◆ TASK PROMPT: Could you copy out, word for word, everything in the records from the line containing "Screen dimensions: 1435x807" down to the line containing "pyautogui.click(x=676, y=51)", both included, and leave the pictures out of your answer?

----

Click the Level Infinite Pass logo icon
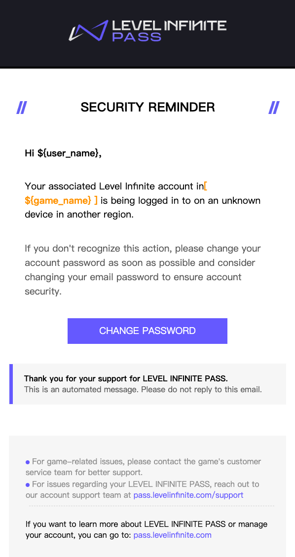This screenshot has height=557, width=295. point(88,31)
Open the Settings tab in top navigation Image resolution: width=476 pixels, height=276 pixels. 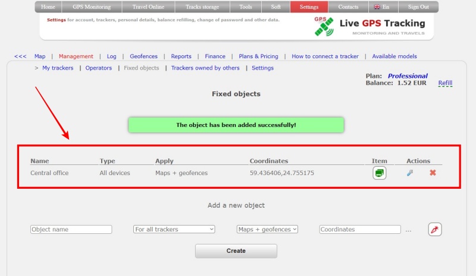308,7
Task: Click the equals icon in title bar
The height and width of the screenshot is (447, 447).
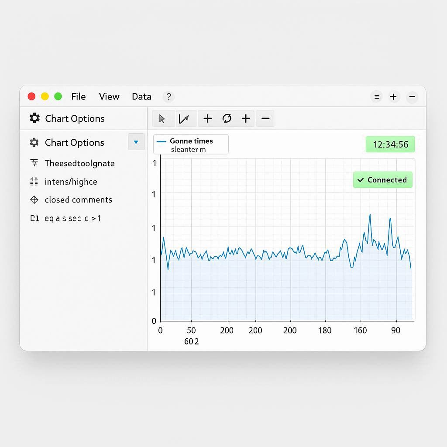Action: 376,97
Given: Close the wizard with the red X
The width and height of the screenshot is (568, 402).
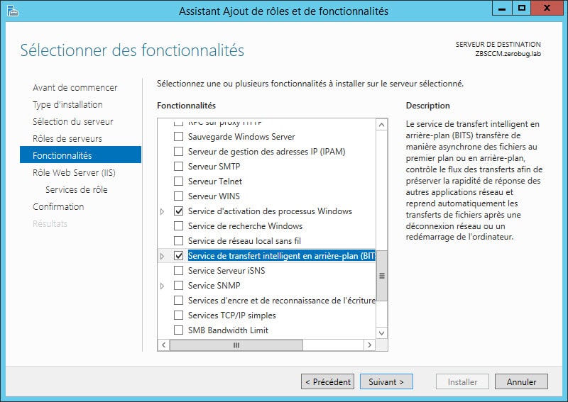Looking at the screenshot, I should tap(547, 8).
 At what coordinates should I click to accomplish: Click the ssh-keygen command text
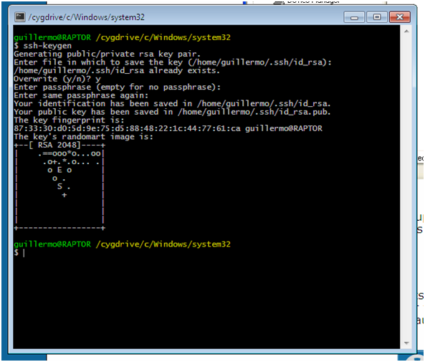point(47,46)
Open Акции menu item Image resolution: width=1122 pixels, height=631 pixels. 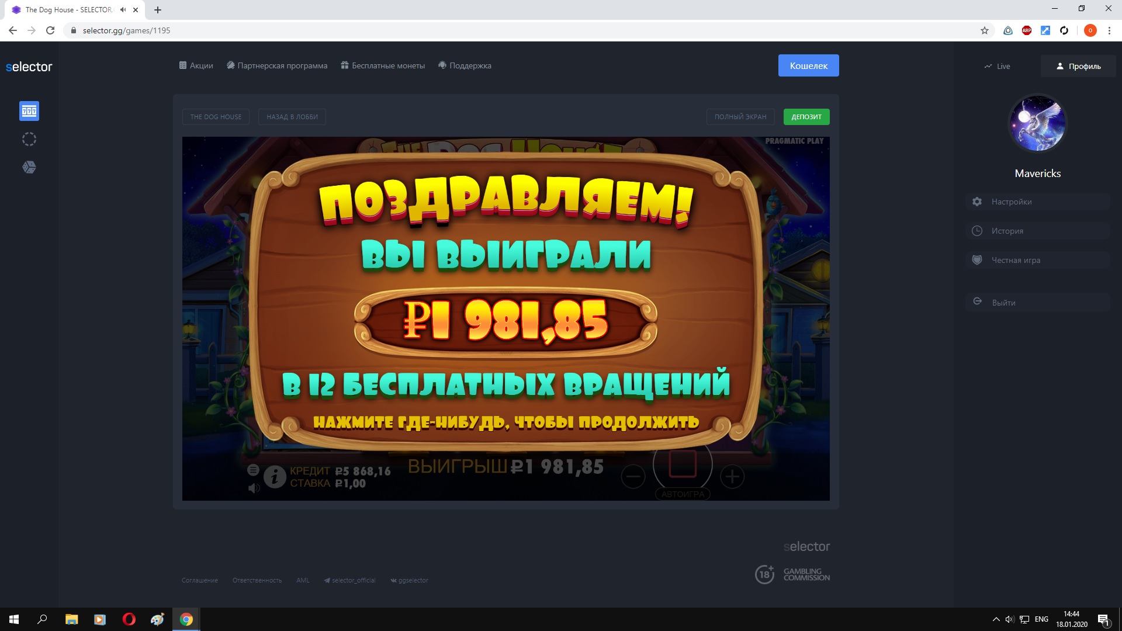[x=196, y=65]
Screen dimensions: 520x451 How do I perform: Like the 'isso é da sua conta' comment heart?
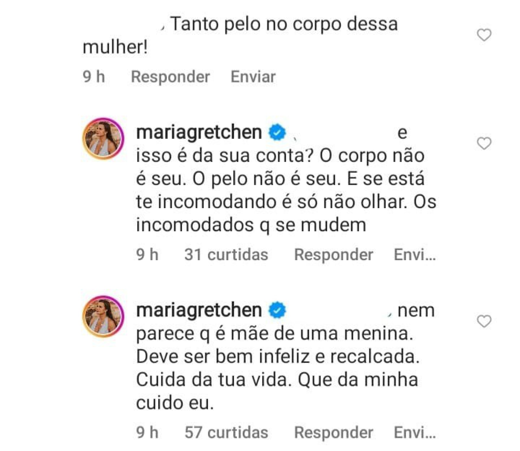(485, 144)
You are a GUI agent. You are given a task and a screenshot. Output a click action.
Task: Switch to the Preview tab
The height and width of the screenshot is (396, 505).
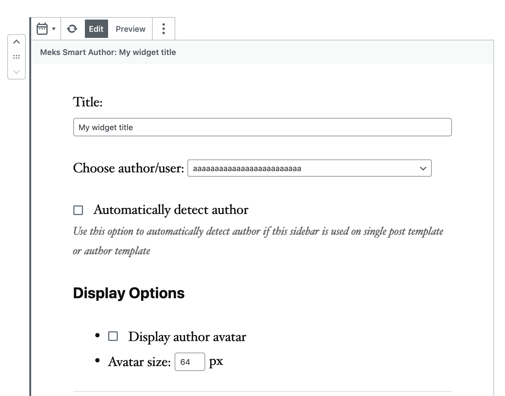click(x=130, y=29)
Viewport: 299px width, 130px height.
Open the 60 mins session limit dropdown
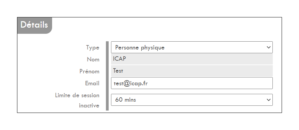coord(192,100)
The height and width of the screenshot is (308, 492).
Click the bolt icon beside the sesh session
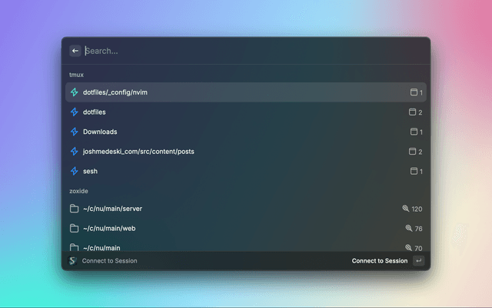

----

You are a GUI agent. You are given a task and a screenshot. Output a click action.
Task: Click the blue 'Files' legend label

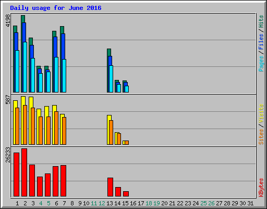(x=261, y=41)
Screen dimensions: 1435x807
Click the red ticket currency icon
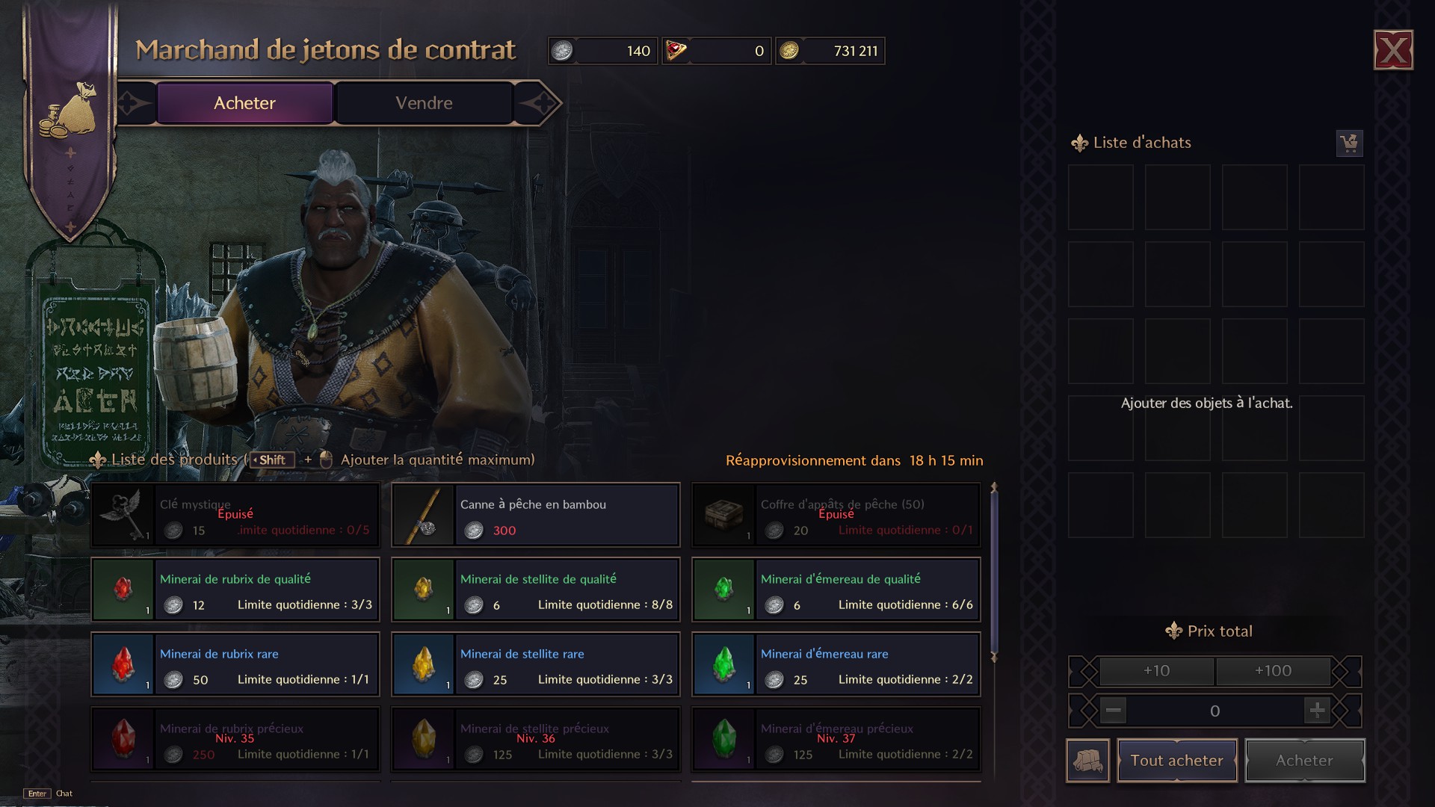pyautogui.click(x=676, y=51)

----

◆ THE COMPLETED TASK:
Screen dimensions: 1435x807
Click the red ticket currency icon
pyautogui.click(x=676, y=51)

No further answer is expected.